1. As far as the webbrowser is concerned, the user is accessing abc.technociate.in
2. Because of #1 the HOST header is abc.technociate.in and the SSL SNI is abc.technociate.in
3. ZPA is essentially performing a NAT of abc.technociate.in to xyz.technociate.in, after the authentication
4. The webserver will see the HOST header of abc.technociate.in and an SSL SNI of abc.technociate.in
5. ZPA would need to disable SSL verification for the website because of #4
6. The webserver, because of #4, would need to also accept HOST headers of abc.technociate.in, or simply serve xyz.technociate.in to a request of abc.technociate.in

Basically - ZPA is NOT a ReverseProxy for this content. It’s a NAT/Forwarder essentially for these websites.

Hi Mr. Ryan

I did not follow below part

“You’d create a static Server definition for xyz.technociate.in and associate with servergroup, and appropriate connector group which provides the source IP anchor”

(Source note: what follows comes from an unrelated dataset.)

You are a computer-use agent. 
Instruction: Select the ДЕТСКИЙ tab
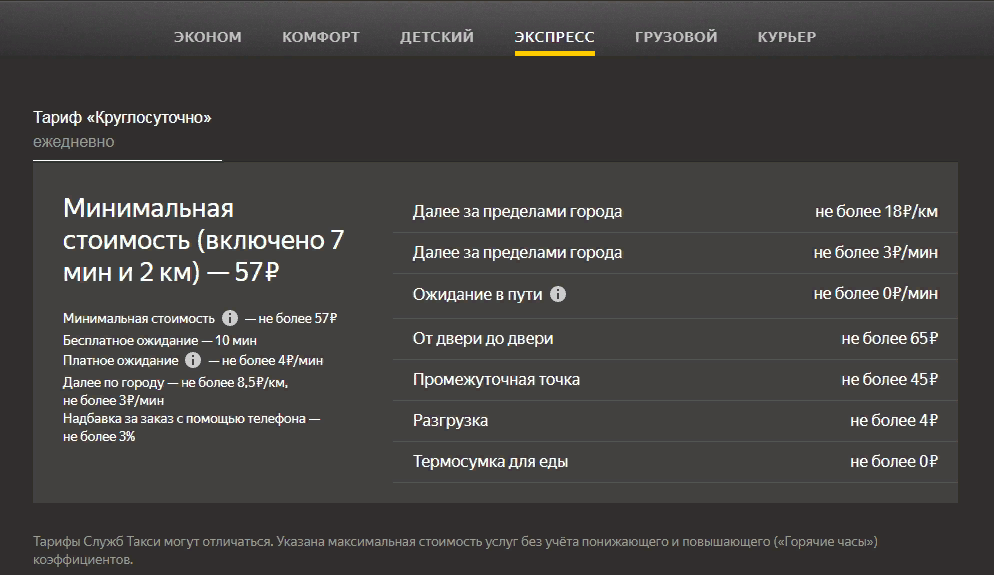437,37
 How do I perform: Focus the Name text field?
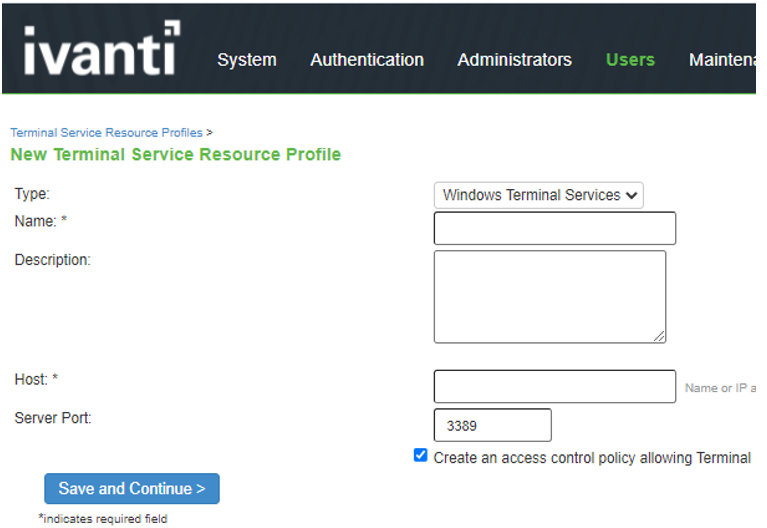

Create a Server (which is a STATIC mapping, rather than allowing the Connector to perform the DYNAMIC server discover).
Map this server to the servergroup, which maps to the App Connector you’ll user for the source IP anchoring.

image1540×1070 54.2 KB

N.B. This is about the only time I would ever recommend creating a static server. 99.99% of the time you should stick to Dynamic Server Discovery.

@mryan It worked. I was almost there, We were doing DNS mapping in the internal DNS server that the connector speaks to

Appreciate the support here. This use case will be very common and competition is able to achieve this without these workarounds

Remember this traffic is now not going through the Zscaler security stack so you have no threat protection, sandbox, dlp, ips etc.

Noted…No ZIA in this installation